Iran’s Islamic Revolutionary Guard Corps is smuggling arms shipments to Houthi rebels in Yemen through a new route across the Gulf, Reuters reported on Tuesday.
In the past, Iran shipped military equipment and personnel either directly to Yemen or via Somalia, but sought new routes after several shipments were confiscated by international patrols. From September 2015 through March 2016, four intercepted Iranian shipments yielded more than 5,000 AK-47 rifles, 80 antitank guided missiles, as well as machine guns and sniper rifles, according to data released by the United States Navy earlier this year.

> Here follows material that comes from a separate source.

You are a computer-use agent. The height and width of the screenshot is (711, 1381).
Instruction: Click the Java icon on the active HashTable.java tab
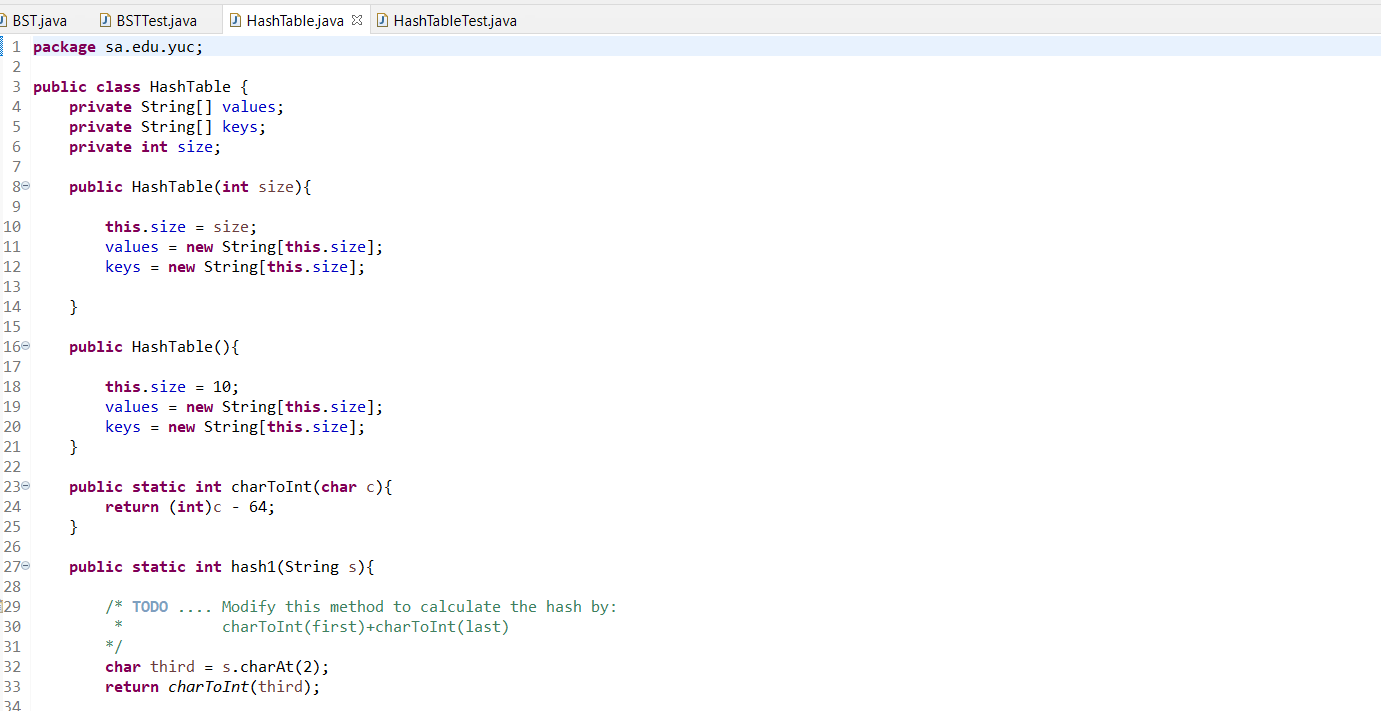(x=236, y=18)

But an inside source told Reuters that over the last six months, the IRGC has used a different channel further up the Gulf between Kuwait and Iran as it looked for new ways to covertly support its Shiite affiliates in Yemen.

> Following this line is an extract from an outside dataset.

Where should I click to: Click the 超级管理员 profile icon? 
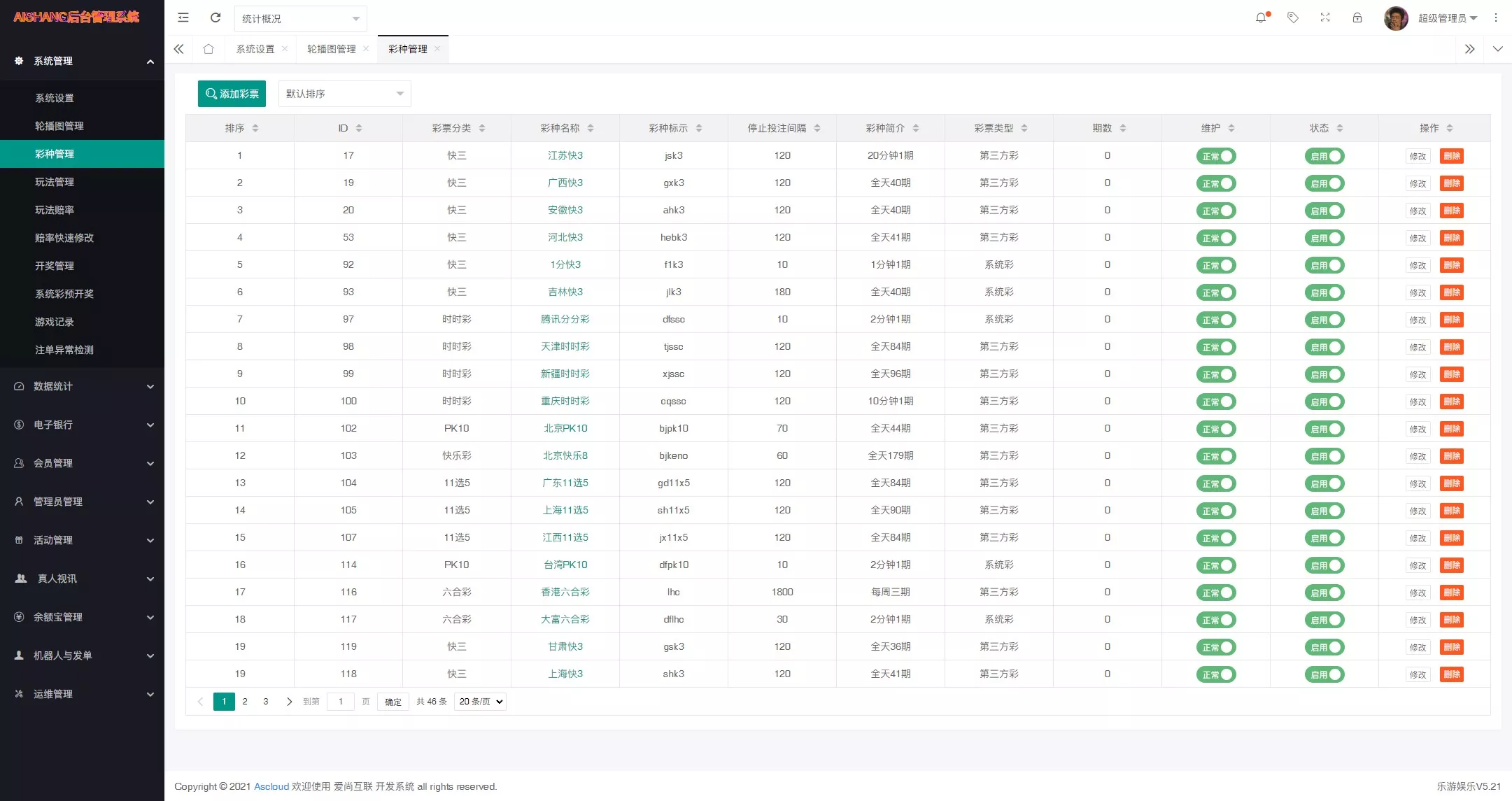click(1396, 18)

“Parts of missiles, launchers and drugs are smuggled into Yemen via Kuwaiti waters,” a senior Iranian official said. “The route sometimes is used for transferring cash as well.”
The official added that “what is especially smuggled recently, or to be precise in the past six months, are parts of missiles that cannot be produced in Yemen.” Notably, Kornet anti-tank missiles—a weapon possessed by Iran, but not part of Yemen’s looted stockpiles—have been reported on the battlefield, as have other advanced systems, including armed drones.
A second official confirmed the involvement of the powerful IRGC. “No activity goes ahead in the Gulf without the IRGC being involved. This activity involves a huge amount of money as well as transferring equipment to Iranian-backed groups in their fight against their enemies,” he said.
The report is further evidence of Iranian weapons being shipped abroad, despite a UN restriction on arms transfers from Iran. The illicit activity marks a direct violation of UN Security Council resolution 2231, which formalized the 2015 nuclear deal with Iran, and gives the Trump administration grounds to decertify the nuclear deal with Iran.
The Islamic Republic has faced allegations in the past over violating the embargo in support of proxies in Lebanon, Iraq, Syria, the Palestinian territories, and Yemen.
This March marked two years since the start of the brutal war in Yemen between the Western-backed Saudi-led coalition and the Iran-backed Houthi rebels. Iran has significantly stepped up its support for the Shiite group in recent months, with the goal to consolidate power on the Arabian Peninsula and establish a Shiite crescent to project its power across the Middle East.